#### STATED EXERCISE
Substitute "image" for every occurrence of "screenshot" in the text of the items below, keeping all other wording unchanged. Leave the pictures out of your answer.

#### INPUT DATA
━━━━

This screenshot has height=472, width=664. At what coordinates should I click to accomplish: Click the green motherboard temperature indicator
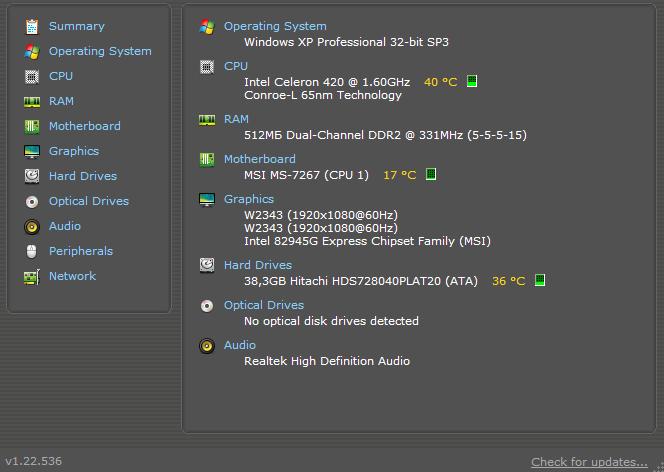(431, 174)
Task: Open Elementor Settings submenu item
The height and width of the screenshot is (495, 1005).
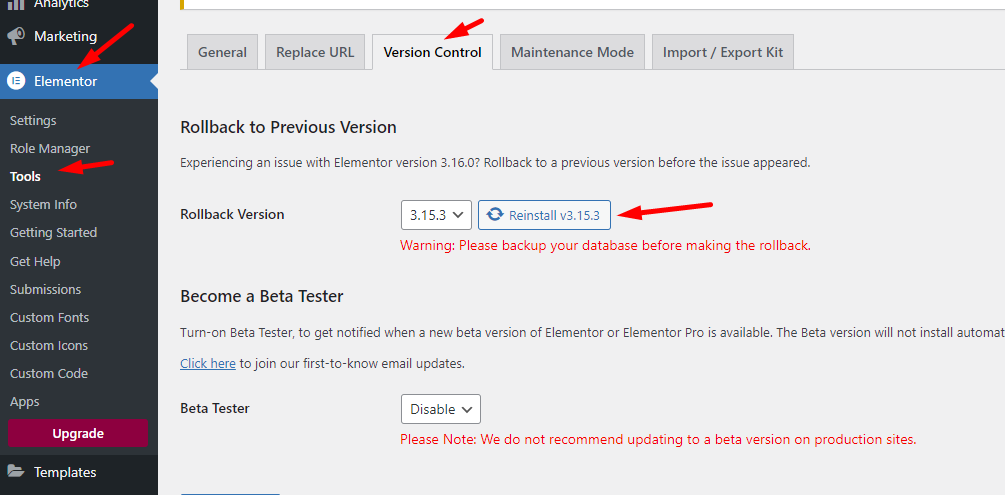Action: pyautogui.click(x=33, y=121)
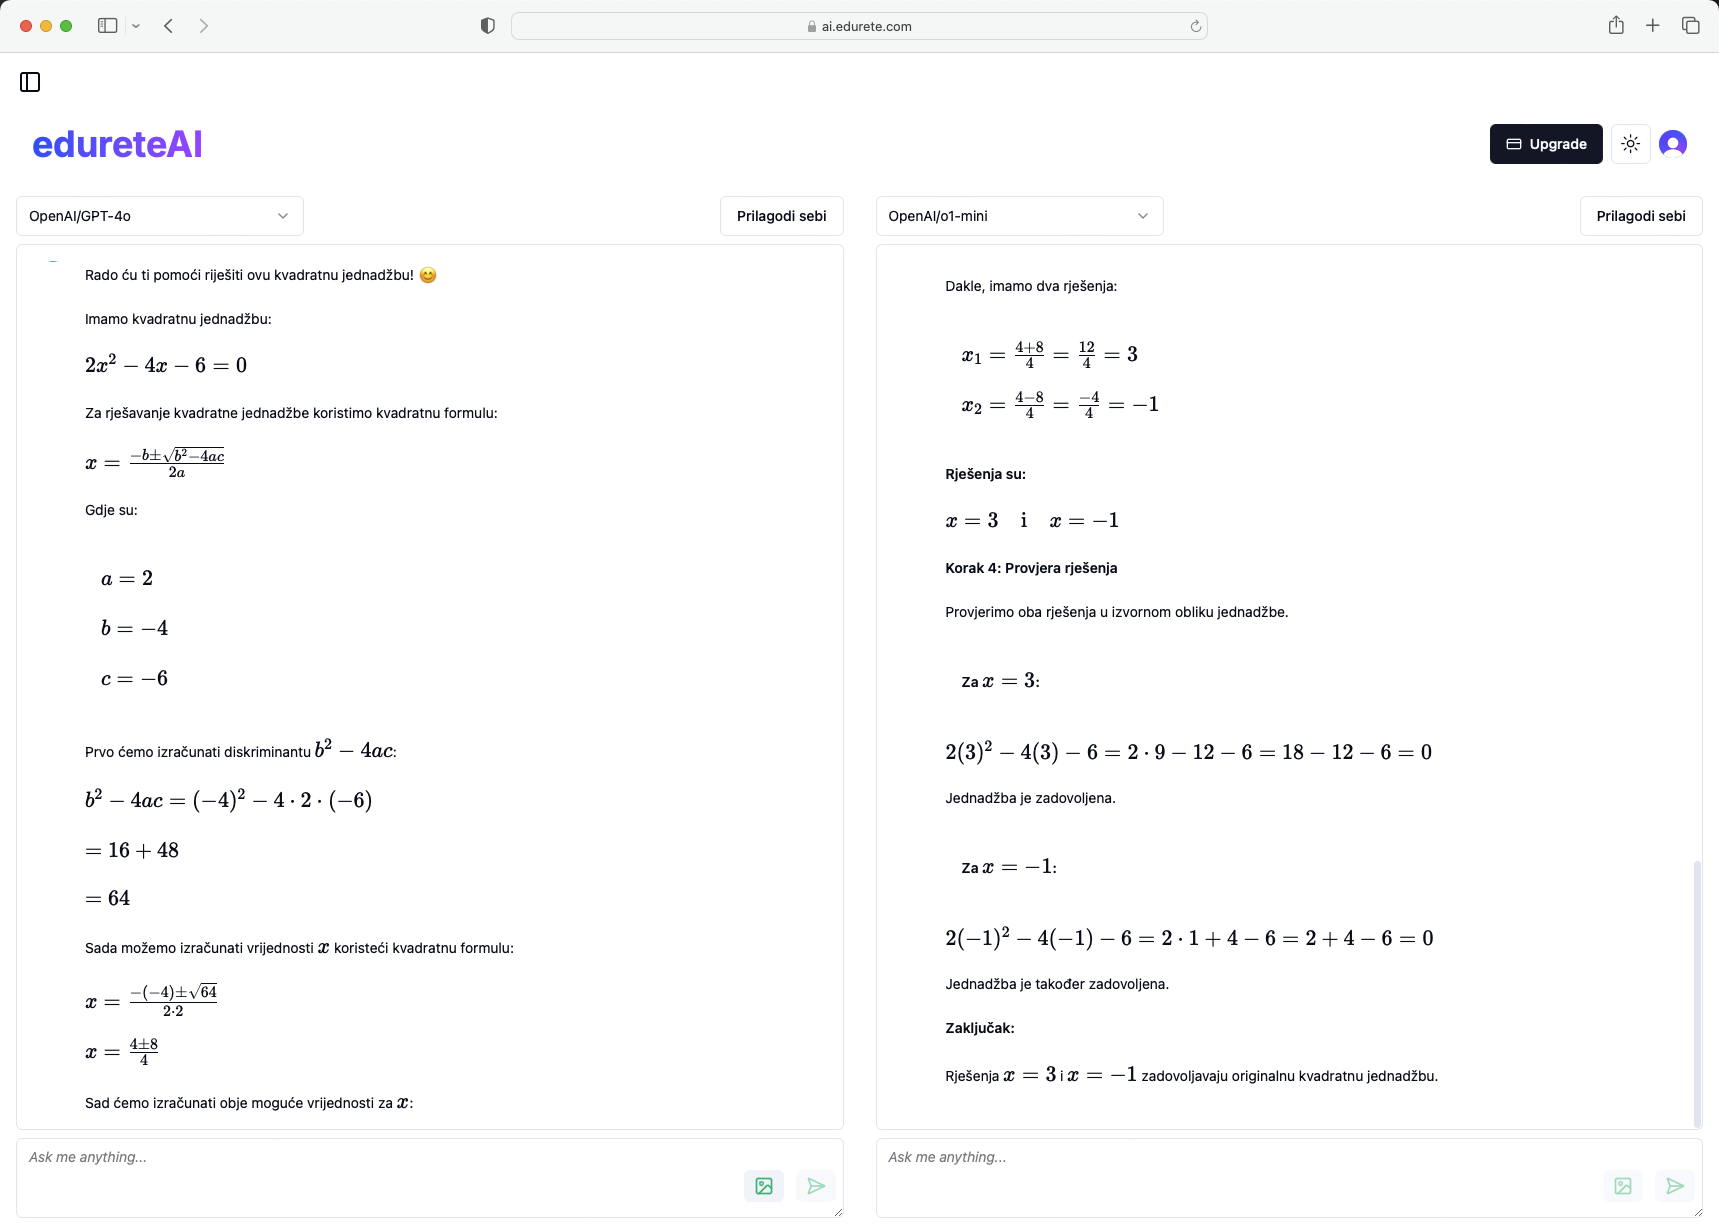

━━━━

#### PROBLEM SOLUTION
This image has height=472, width=664. At what coordinates should I click to accomplish: Click the green motherboard temperature indicator
(431, 174)
Task: Open Elementor Settings submenu item
The height and width of the image is (495, 1005).
Action: pyautogui.click(x=33, y=121)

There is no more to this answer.